WORK INSTRUCTIONS: Quote from the first line below through the line that contains "Contact Us (111, 2562)", both included, and leave the pictures out.

***** DATA FOR ANALYSIS

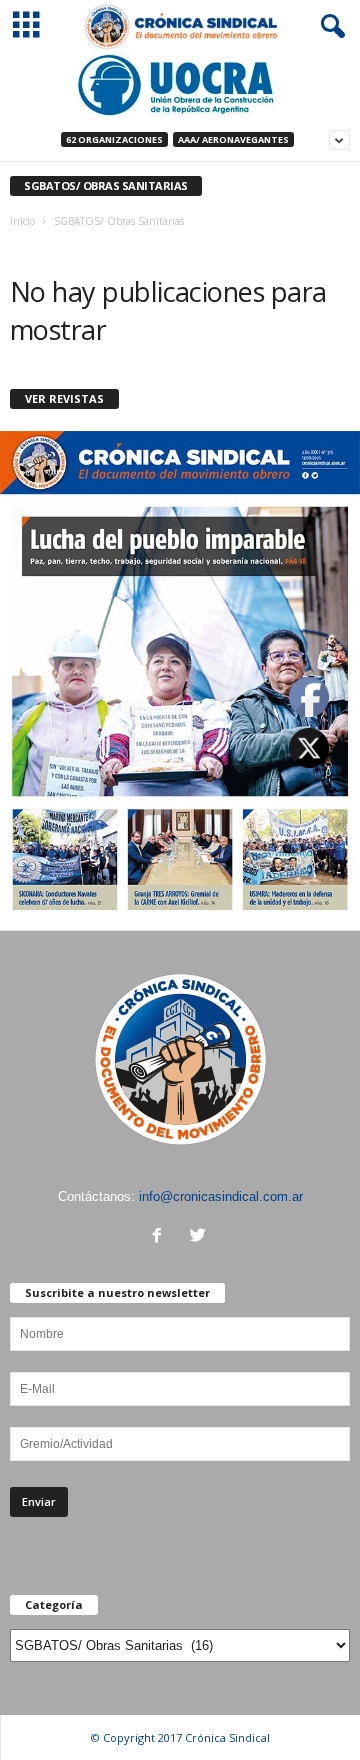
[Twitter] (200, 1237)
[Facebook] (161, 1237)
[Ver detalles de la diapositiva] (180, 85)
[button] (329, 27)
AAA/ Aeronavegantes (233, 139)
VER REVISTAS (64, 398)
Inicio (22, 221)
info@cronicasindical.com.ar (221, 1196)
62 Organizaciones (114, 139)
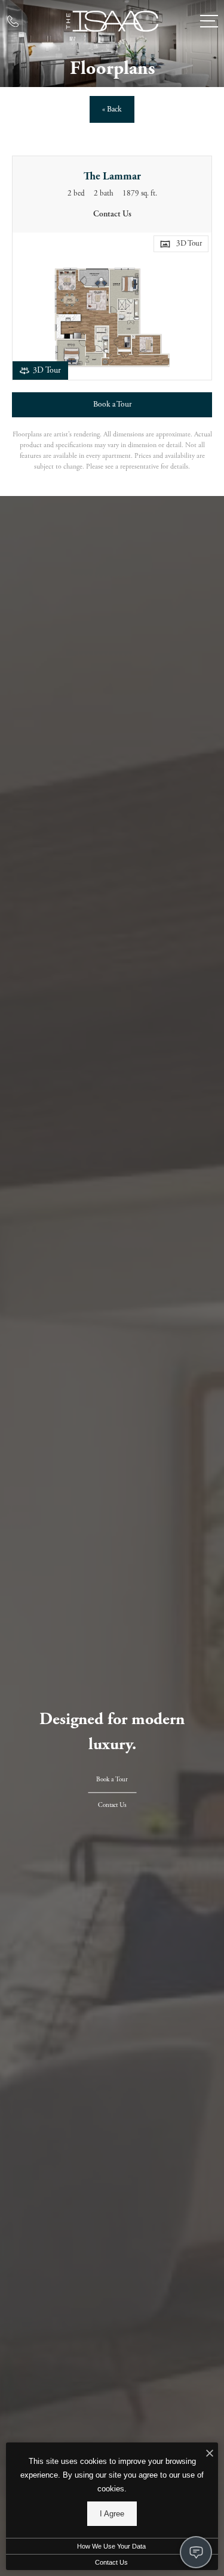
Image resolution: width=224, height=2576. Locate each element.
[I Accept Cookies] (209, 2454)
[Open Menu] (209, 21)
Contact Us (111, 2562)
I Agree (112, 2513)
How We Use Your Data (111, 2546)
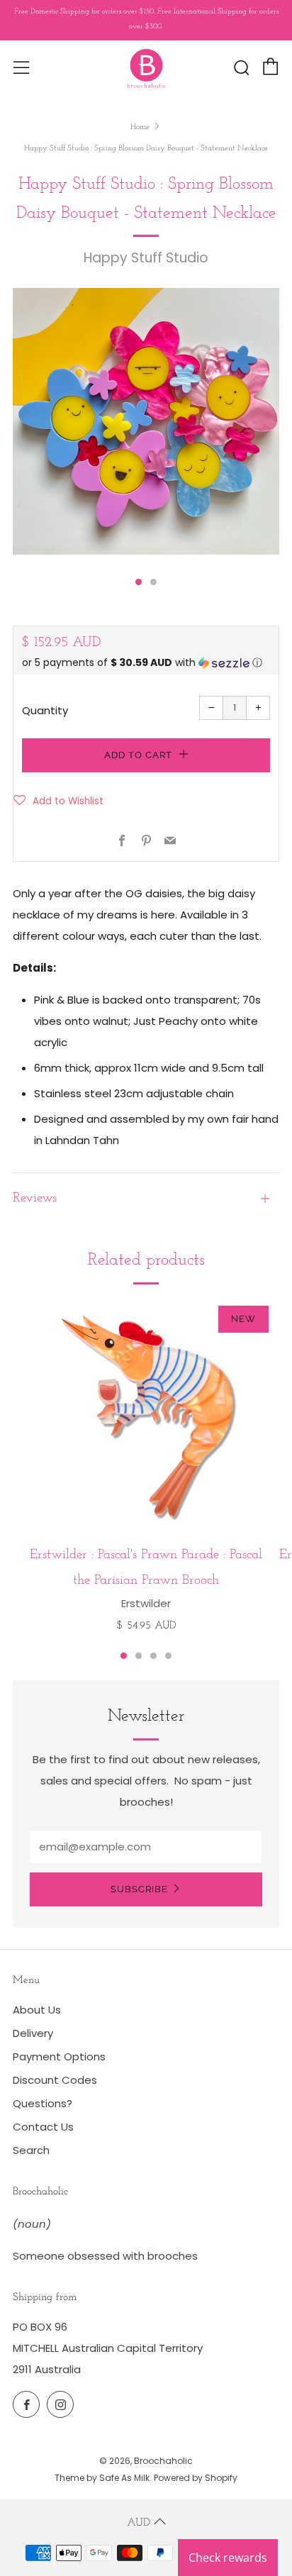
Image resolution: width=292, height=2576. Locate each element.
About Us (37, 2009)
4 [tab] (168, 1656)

**********

TASK OUTPUT:
[Twitter] (200, 1237)
[Facebook] (161, 1237)
[Ver detalles de la diapositiva] (180, 85)
[button] (329, 27)
AAA/ Aeronavegantes (233, 139)
VER REVISTAS (64, 398)
Inicio (22, 221)
info@cronicasindical.com.ar (221, 1196)
62 Organizaciones (114, 139)
Image resolution: width=224, height=2576. Locate each element.
[I Accept Cookies] (209, 2454)
[Open Menu] (209, 21)
Contact Us (111, 2562)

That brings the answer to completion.